- _Your instructions_: Write out an exact copy of the line containing "Task: Open the" and all lines that follow it in the data below, leaving out pictures.

- _Data excerpts_:
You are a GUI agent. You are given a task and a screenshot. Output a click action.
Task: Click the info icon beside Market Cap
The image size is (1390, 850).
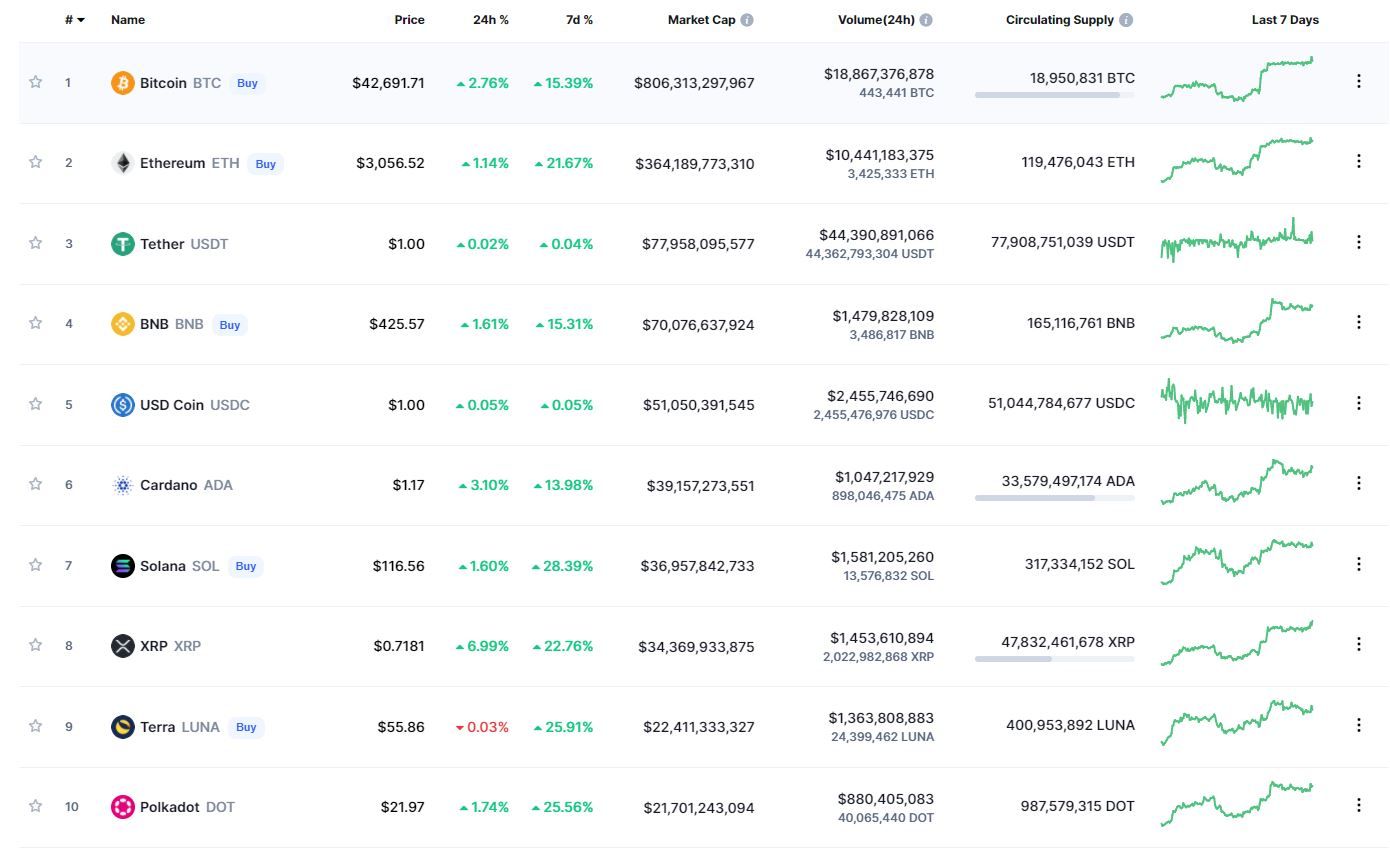click(747, 20)
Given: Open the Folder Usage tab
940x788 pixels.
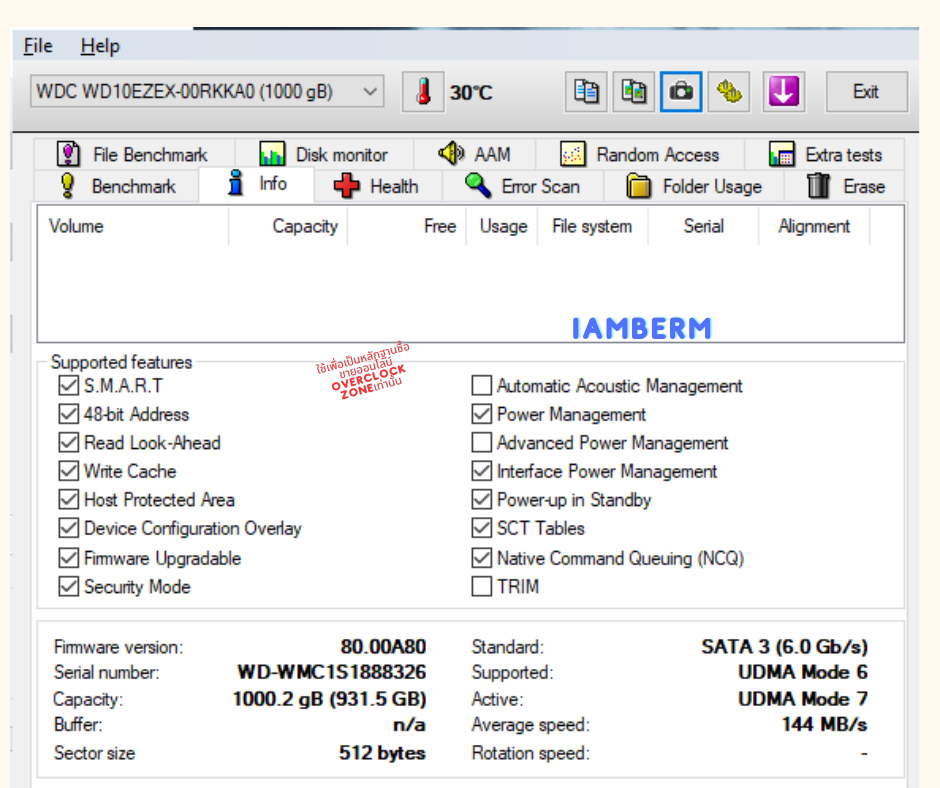Looking at the screenshot, I should [x=694, y=186].
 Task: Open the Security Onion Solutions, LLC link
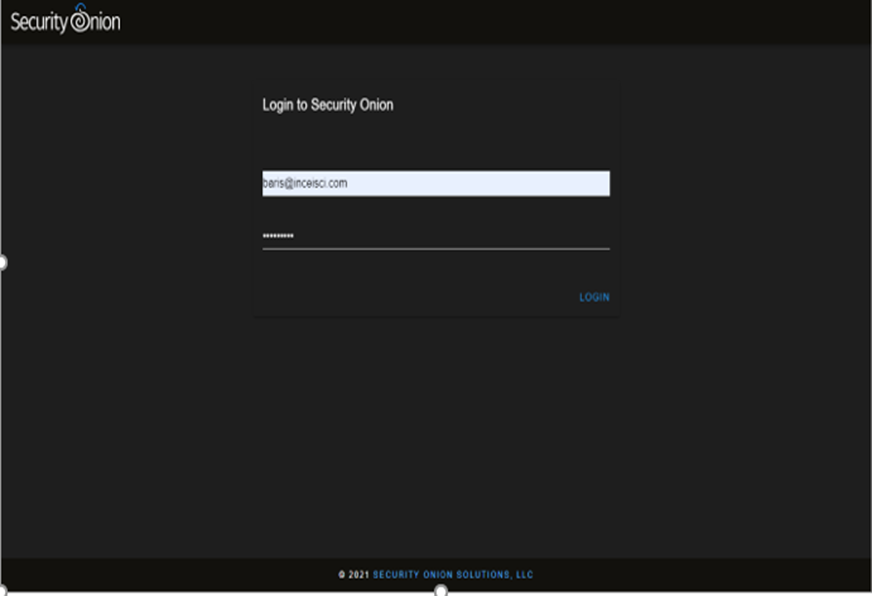click(453, 575)
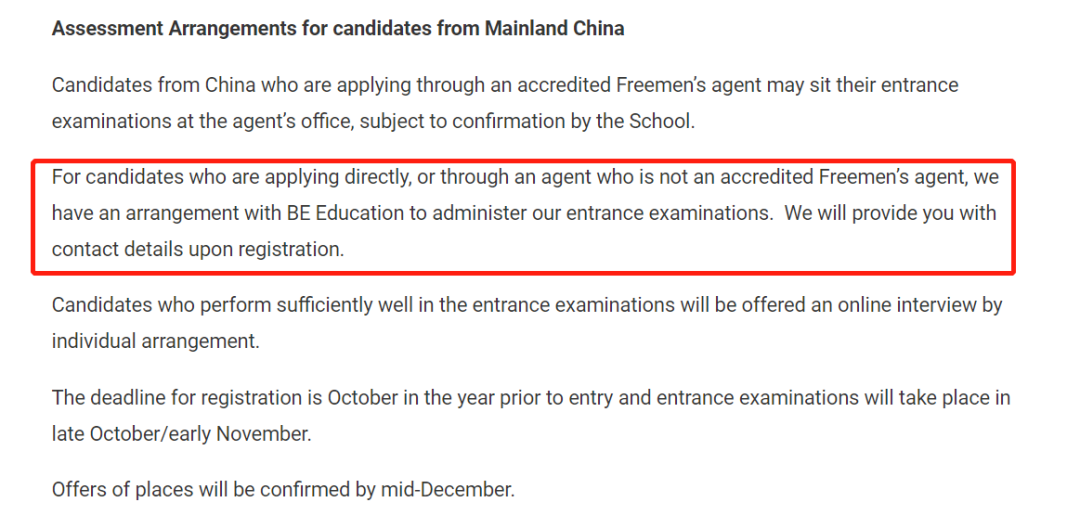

- _The completed task_:
 Task: Open the Security Onion Solutions, LLC link
click(453, 575)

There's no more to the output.